(SUPPLIED MATERIAL)
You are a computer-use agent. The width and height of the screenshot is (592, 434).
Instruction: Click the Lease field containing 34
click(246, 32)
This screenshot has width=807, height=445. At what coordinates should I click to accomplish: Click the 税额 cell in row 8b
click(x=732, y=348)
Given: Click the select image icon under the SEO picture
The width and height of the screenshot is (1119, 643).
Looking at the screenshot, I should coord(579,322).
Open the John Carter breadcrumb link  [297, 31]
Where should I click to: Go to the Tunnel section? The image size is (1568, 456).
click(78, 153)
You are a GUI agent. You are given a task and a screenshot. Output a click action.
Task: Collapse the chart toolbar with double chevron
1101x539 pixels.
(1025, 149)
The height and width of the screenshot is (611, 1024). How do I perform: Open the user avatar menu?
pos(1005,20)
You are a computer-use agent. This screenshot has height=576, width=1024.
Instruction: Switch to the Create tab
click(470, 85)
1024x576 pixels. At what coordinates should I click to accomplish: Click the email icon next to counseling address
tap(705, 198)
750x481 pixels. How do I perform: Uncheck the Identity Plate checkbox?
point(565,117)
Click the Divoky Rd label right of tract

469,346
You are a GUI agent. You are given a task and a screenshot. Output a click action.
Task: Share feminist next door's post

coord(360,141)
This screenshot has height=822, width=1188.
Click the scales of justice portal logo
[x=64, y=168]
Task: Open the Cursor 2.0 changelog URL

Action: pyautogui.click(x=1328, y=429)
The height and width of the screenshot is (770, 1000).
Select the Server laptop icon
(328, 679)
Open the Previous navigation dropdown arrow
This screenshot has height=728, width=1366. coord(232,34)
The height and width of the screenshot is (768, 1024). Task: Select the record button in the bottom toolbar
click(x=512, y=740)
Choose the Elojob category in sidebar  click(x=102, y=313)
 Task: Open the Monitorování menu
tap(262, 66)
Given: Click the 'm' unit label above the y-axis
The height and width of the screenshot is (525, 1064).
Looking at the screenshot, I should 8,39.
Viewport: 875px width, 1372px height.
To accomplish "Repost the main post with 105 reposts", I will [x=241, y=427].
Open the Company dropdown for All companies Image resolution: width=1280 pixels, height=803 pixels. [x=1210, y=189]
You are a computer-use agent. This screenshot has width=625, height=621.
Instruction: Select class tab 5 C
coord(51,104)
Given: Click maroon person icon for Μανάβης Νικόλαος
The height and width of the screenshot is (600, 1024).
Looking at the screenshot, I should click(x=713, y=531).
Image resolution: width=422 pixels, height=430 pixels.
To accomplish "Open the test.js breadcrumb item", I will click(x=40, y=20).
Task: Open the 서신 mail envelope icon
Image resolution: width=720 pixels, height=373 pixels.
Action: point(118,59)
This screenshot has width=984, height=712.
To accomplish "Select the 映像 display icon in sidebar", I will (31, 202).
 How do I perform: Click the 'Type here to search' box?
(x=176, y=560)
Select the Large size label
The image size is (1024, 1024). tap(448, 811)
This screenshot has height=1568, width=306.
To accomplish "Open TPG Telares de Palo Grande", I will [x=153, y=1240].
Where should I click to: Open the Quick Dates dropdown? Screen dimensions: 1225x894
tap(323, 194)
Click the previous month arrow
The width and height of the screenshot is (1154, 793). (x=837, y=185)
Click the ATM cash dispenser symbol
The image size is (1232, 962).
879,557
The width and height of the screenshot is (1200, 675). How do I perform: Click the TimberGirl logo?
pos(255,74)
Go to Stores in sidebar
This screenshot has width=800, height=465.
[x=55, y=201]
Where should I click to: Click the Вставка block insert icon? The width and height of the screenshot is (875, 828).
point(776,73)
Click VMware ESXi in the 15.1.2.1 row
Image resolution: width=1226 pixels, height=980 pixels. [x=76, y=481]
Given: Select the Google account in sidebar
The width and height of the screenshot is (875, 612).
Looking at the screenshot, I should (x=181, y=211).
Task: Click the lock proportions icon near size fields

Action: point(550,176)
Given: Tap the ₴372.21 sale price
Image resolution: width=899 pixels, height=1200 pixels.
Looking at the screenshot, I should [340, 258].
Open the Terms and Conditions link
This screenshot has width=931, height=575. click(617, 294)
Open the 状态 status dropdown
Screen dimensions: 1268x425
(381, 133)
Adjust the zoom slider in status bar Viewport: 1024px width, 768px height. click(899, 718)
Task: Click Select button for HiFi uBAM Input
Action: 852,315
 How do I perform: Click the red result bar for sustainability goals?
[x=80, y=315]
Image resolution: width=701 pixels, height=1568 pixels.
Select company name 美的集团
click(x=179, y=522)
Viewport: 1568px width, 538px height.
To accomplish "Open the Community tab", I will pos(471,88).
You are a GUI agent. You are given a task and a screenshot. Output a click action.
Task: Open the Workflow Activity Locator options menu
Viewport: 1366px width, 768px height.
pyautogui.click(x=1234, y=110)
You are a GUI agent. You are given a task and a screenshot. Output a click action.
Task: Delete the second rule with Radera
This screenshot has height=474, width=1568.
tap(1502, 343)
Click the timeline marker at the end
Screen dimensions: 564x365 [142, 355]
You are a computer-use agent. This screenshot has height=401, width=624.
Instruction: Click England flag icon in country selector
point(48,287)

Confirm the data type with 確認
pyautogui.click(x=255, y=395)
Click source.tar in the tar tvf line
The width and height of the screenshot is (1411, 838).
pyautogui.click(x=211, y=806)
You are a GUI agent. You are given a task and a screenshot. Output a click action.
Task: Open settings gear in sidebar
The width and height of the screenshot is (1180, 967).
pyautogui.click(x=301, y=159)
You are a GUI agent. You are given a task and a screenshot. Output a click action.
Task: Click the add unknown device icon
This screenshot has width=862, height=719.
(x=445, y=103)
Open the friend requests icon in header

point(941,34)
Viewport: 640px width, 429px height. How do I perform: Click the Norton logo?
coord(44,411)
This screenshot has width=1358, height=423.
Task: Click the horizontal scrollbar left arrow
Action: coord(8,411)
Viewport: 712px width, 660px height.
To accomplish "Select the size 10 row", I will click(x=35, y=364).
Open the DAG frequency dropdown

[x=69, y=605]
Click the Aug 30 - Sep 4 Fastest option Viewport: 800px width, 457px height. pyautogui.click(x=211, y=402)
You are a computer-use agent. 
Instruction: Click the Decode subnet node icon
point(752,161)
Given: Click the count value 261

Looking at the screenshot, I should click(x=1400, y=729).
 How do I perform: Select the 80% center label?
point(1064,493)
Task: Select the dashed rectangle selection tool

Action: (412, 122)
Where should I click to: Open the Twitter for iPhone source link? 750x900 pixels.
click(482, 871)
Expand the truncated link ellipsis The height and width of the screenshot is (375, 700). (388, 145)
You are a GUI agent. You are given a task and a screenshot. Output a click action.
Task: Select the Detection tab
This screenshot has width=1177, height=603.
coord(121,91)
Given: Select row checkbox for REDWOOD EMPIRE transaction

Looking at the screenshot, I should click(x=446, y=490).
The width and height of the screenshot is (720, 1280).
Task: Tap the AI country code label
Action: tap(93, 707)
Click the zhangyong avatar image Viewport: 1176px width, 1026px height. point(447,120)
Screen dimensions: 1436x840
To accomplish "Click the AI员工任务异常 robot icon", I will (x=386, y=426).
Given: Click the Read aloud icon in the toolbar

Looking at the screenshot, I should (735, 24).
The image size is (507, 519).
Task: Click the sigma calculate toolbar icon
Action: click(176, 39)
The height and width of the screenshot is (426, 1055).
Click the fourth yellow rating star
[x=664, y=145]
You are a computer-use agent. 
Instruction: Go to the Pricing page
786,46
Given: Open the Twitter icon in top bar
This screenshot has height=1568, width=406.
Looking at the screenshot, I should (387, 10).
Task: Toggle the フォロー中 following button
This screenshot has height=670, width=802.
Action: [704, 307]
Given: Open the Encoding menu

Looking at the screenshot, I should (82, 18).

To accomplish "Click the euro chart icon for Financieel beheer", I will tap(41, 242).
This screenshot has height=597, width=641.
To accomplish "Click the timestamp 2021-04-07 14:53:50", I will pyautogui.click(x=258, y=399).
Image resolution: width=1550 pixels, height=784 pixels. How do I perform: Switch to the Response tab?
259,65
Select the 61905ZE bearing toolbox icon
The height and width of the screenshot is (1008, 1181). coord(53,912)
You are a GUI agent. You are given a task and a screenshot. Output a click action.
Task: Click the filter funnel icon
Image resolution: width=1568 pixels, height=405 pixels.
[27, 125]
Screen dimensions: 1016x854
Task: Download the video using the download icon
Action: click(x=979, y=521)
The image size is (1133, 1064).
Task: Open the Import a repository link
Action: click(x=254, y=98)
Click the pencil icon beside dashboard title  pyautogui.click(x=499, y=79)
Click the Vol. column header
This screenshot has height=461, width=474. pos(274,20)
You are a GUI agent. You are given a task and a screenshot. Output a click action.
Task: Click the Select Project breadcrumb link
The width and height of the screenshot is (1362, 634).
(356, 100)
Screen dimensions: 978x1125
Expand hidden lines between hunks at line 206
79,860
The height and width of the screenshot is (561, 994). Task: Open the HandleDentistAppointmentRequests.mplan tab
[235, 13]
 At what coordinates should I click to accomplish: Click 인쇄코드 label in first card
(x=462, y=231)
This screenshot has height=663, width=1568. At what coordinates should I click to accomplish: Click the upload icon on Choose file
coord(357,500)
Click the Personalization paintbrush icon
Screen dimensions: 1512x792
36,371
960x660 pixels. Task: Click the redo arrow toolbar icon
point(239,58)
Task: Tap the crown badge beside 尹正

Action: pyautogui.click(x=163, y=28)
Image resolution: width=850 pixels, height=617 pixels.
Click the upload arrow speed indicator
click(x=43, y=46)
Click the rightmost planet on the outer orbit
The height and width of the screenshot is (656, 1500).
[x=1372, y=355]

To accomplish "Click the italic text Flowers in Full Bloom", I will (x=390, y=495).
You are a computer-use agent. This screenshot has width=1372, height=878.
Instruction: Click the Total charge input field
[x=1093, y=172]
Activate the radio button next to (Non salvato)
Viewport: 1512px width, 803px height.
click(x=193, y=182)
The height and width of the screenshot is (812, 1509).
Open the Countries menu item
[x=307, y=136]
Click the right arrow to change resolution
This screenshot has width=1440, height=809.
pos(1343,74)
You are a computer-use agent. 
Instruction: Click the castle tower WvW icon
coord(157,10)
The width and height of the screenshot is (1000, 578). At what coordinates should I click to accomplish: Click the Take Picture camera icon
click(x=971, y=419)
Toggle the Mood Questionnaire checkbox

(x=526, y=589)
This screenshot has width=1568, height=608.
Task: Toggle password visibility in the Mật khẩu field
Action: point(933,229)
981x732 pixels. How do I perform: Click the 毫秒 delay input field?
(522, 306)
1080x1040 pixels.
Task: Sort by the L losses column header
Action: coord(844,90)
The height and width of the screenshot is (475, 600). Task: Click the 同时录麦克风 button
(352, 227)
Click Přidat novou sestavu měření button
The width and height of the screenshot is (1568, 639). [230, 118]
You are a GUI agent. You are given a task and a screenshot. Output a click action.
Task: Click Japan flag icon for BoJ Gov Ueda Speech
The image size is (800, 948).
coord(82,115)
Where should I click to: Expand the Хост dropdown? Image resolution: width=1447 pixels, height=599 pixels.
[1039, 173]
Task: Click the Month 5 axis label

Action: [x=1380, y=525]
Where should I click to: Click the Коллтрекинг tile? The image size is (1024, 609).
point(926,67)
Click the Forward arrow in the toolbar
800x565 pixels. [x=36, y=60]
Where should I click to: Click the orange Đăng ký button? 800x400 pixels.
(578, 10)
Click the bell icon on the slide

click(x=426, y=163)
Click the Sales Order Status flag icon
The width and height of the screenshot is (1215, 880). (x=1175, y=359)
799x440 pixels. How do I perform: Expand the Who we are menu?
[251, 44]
(End SUPPLIED MATERIAL)
▶ EXERCISE: From the line holding "Choose the Elojob" to the line holding "Given: Click maroon", inclusive, restate each line above exactly as written.

▶ ANSWER BELOW:
Choose the Elojob category in sidebar  click(x=102, y=313)
 Task: Open the Monitorování menu
tap(262, 66)
Given: Click the 'm' unit label above the y-axis
The height and width of the screenshot is (525, 1064).
Looking at the screenshot, I should 8,39.
Viewport: 875px width, 1372px height.
To accomplish "Repost the main post with 105 reposts", I will [x=241, y=427].
Open the Company dropdown for All companies Image resolution: width=1280 pixels, height=803 pixels. [x=1210, y=189]
You are a computer-use agent. This screenshot has width=625, height=621.
Instruction: Select class tab 5 C
coord(51,104)
Given: Click maroon person icon for Μανάβης Νικόλαος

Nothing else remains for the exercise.